Stored records
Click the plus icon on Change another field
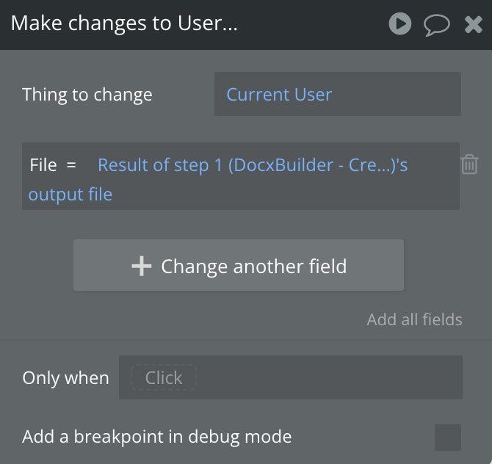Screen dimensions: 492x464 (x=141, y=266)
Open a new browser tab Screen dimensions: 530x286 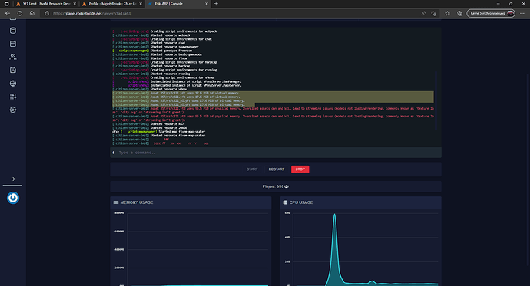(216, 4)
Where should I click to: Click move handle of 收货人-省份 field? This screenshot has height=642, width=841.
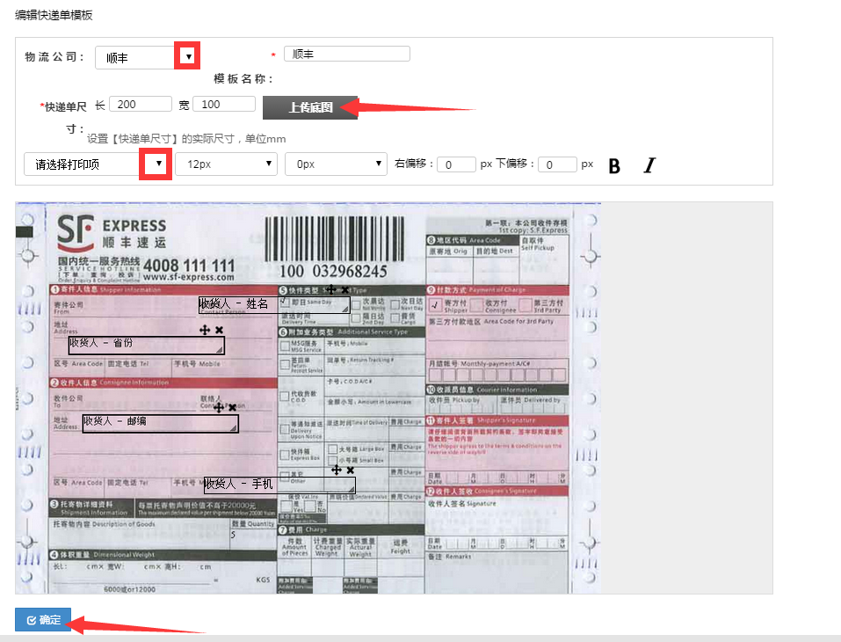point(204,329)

---

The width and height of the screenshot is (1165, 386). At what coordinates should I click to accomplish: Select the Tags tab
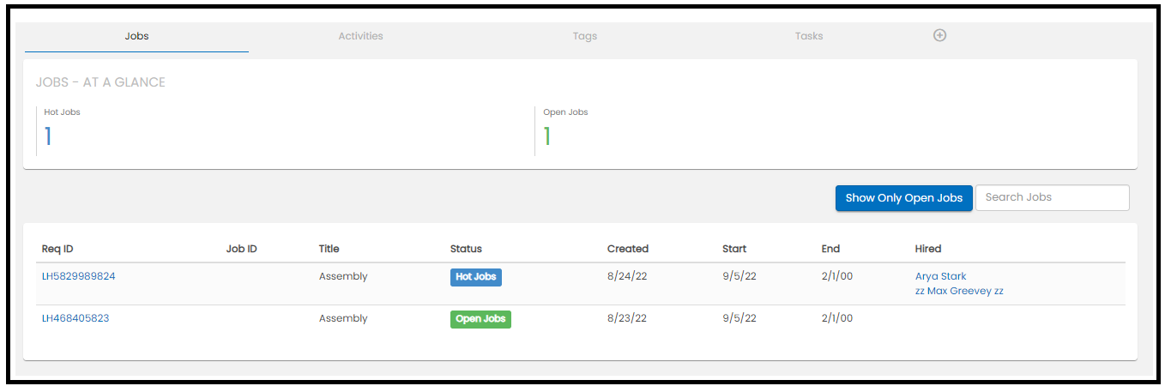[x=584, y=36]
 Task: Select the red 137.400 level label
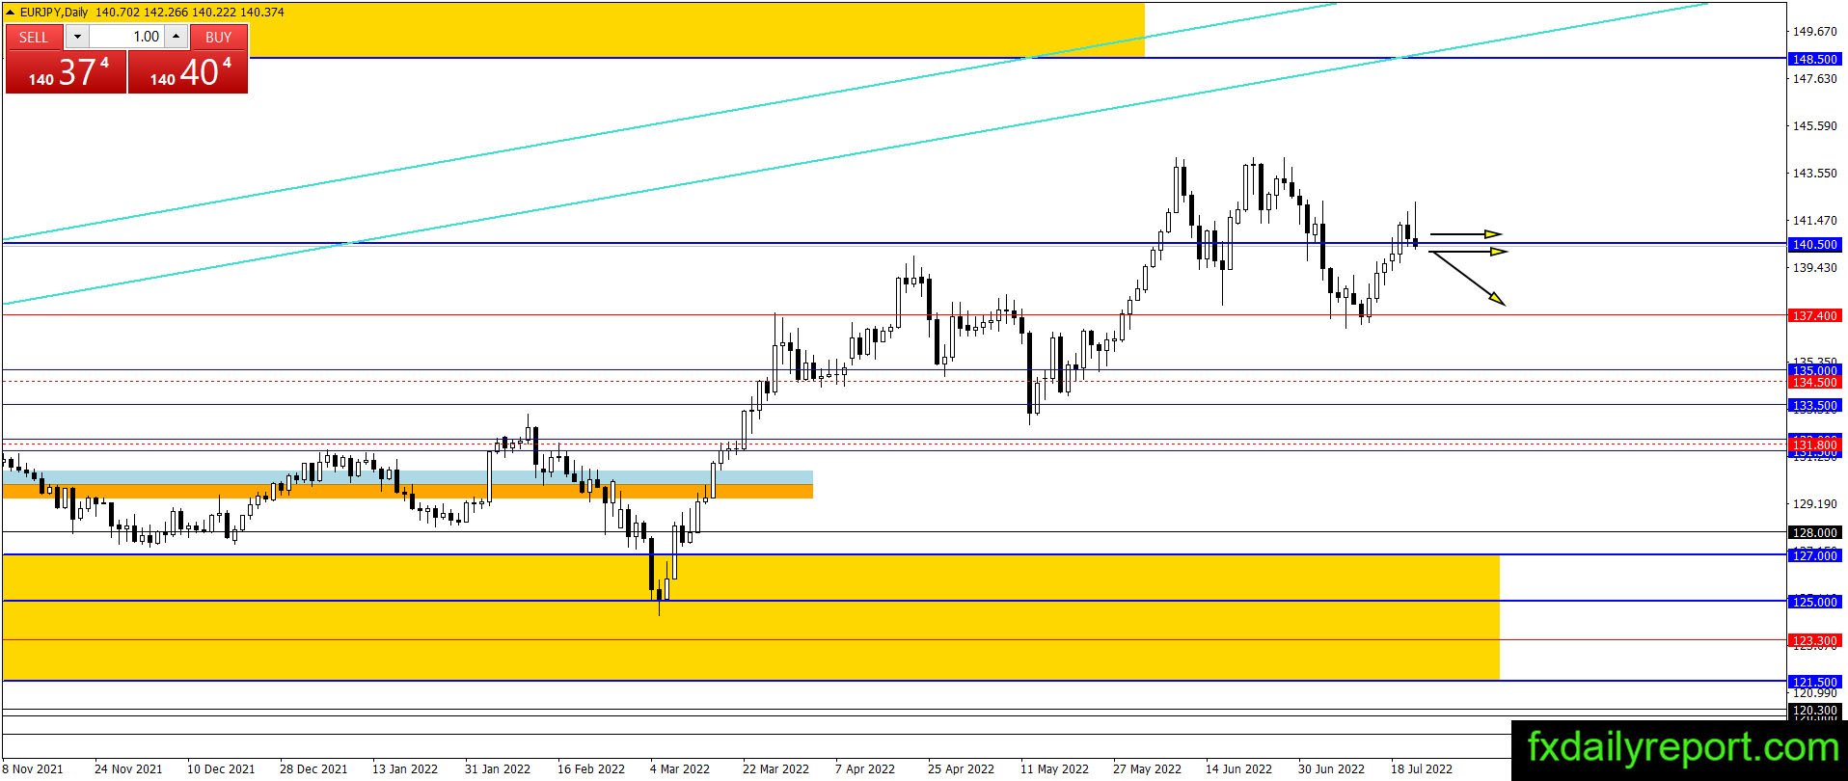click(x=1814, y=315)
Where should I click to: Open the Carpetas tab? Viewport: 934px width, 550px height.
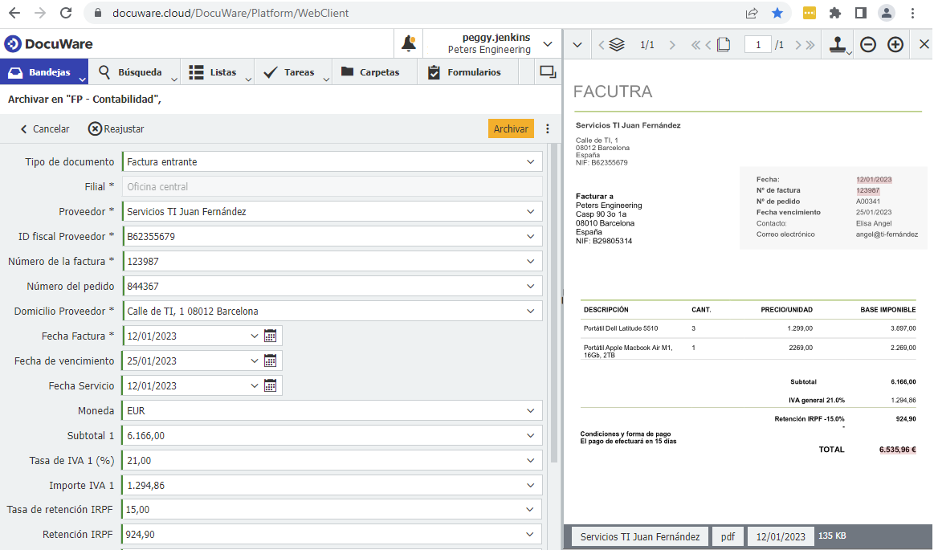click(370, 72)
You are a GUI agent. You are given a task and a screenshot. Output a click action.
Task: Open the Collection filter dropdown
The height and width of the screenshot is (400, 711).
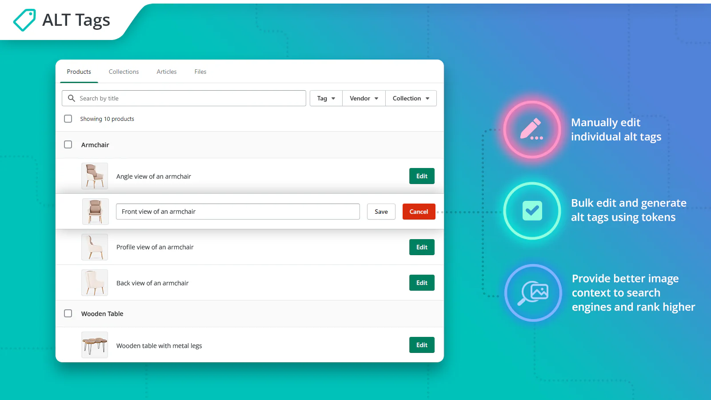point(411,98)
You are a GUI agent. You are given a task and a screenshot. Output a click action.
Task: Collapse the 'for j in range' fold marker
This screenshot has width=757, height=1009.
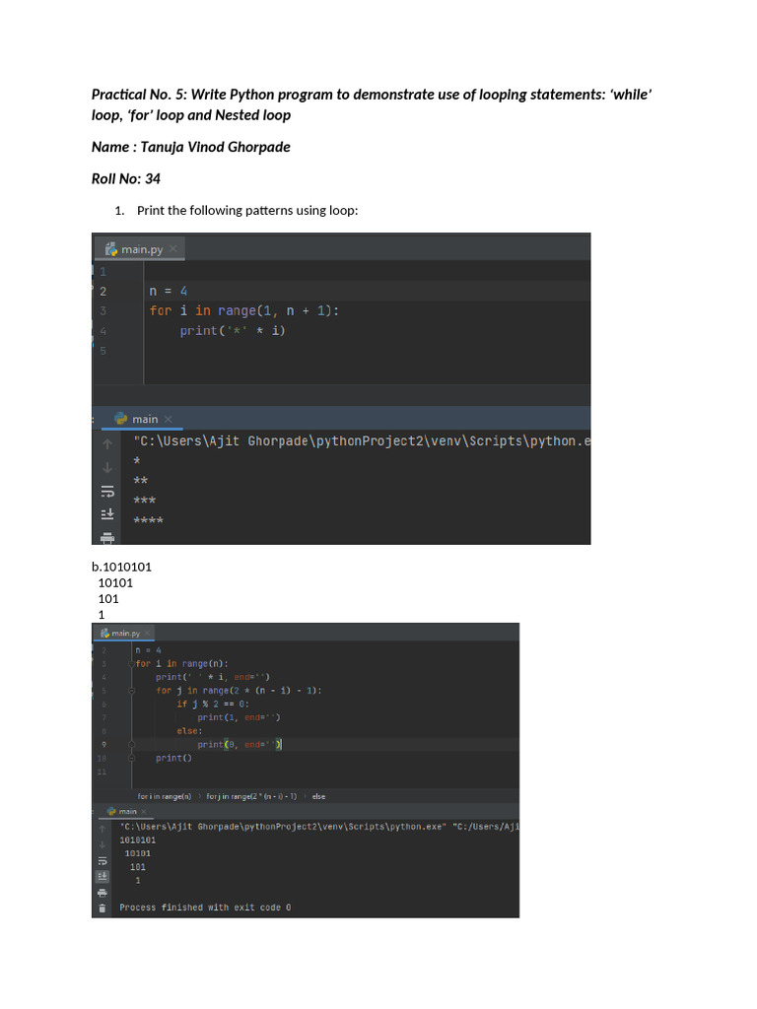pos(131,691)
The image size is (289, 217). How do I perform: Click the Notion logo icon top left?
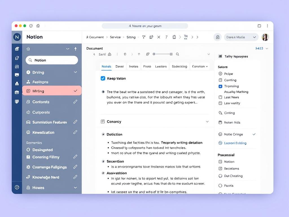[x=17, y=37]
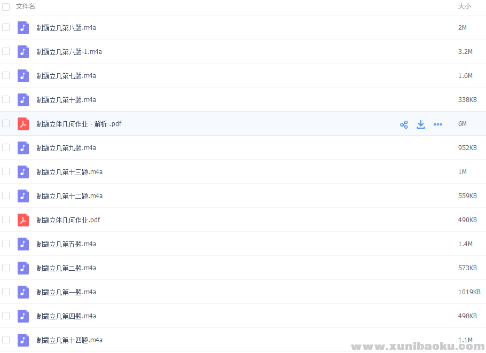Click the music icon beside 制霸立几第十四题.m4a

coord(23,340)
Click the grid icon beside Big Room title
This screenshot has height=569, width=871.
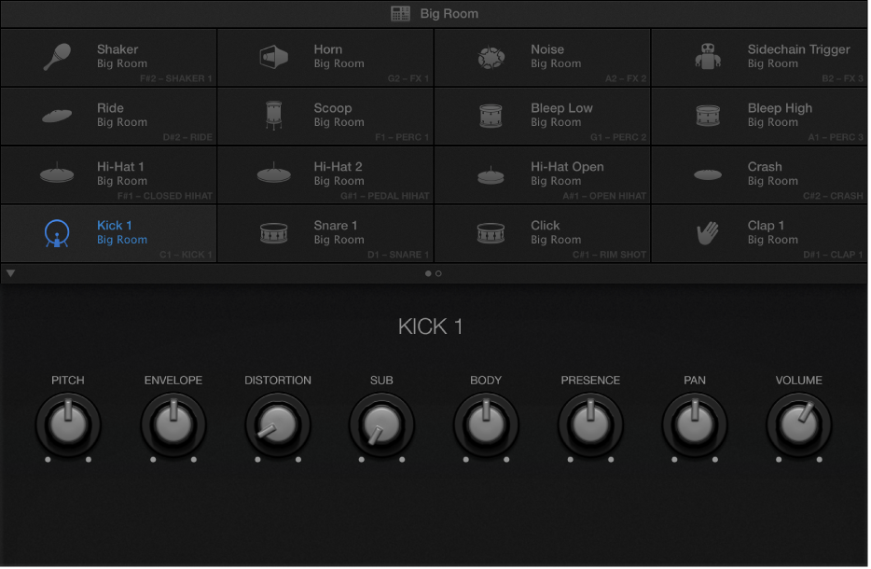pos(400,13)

What you are asked to do ::
Find the line with "Task: Select the red 137.400 level label" in the entries above. Set down exactly every line from it up to and including the line with "Task: Open the Collection filter dropdown", images excluded.

Exercise result ::
 Task: Select the red 137.400 level label
click(x=1814, y=315)
Where should I click to: Open the Carpetas tab? Viewport: 934px width, 550px height.
click(370, 72)
You are a GUI agent. You are given a task and a screenshot. Output a click action.
Task: Open the Collection filter dropdown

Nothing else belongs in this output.